By Jonathan Gruber, MIT*
One of the most contentious public policy issues of the early days of the Trump Administration is the future of the Affordable Care Act (ACA). President Trump and congressional Republicans decry the law as a failure and say that it must be repealed and replaced with something better. This line of argument is problematic in two different ways. First, the claim that the ACA is a failure is wrong. Second, there is no replacement that does not significantly worsen the U.S. health care system.
The ACA has accomplished the three main goals it set out to achieve. First, the law has significantly reduced the number of uninsured Americans (by about 20 million, according to latest estimates). Second, the law has stabilized a broken individual insurance market. Before the ACA, individuals without insurance from their employer or the government were subject to a discriminatory market where they could be denied insurance based on their health, or charged more based on their health or gender. The ACA ended this discrimination, bringing millions of uninsured into the new market. Third, the ACA has contributed to the most dramatic health care cost slowdown in measured U.S. history.
Such a positive assessment may strike some as odd given rhetoric to the opposite effect, but such rhetoric is subject to an important fallacy. Republican criticism compares the ACA to a perfect world, not to the world that it replaced. Consider, for example, premiums in the ACA health insurance exchanges. Much attention has focused on the fact that last year these premiums rose by 22 percent, on average.
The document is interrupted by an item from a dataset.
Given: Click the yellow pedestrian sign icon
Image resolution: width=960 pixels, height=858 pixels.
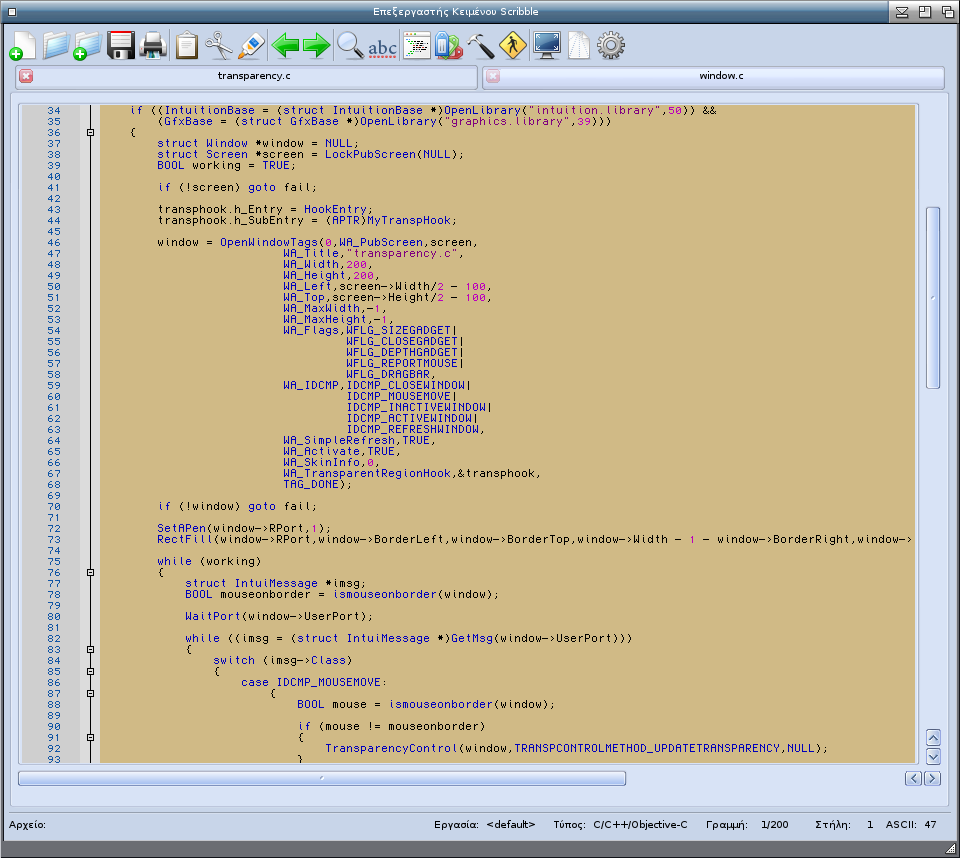Looking at the screenshot, I should [512, 45].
But there has been little focus on the fact that premiums were far below expectations when the law went into place, so that on net premiums are below where they would have been on average without the law. Relative to a world without the ACA, we are now a nation with higher insurance coverage and more stable and lower cost insurance markets.
That’s not to say that the ACA is perfect – far from it – but it is important to note that the ACA represents an improvement over the world that preceded it. And, more importantly, it is much better than current alternatives posed by Republicans.
While there are a number of alternative “replace” plans, all share three features. First, they significantly weaken the insurance market anti-discrimination protections of the ACA. Millions of individuals who now have access to insurance at prices independent of their health will suddenly see their coverage become unavailable or unaffordable. Second, these plans make insurance much less affordable for low-income Americans. Most proposals remove the Medicaid expansions that made insurance accessible for the first time to millions of low-income Americans, and all proposals replace the income-based tax subsidies of the ACA with universal flat tax credits that don’t vary with income. This means that low-income families will have to pay enormous shares of their income to afford insurance, while rich families get a flat tax credit that they don’t need. Finally, the plans repeal the tax increases on the wealthy that were used in part to finance the ACA.
The bottom line is that Republican alternatives make insurance unavailable and unaffordable for the lowest income and sickest Americans, while providing new benefits and tax breaks to the richest Americans. The result will be a dramatic reduction in insurance coverage in the U.S. among our most vulnerable citizens. This is not a “replacement”. This is a catastrophe.
*Prof. Jonathan Gruber is a professor of Economics at the Massachusetts Institute of Technology as well as the director of the Health Care Program at the National Bureau of Economic Research. Prof. Gruber was a key architect of both the 2006 Massachusetts health care reform and the 2010 Patient Protection and Affordable Care Act.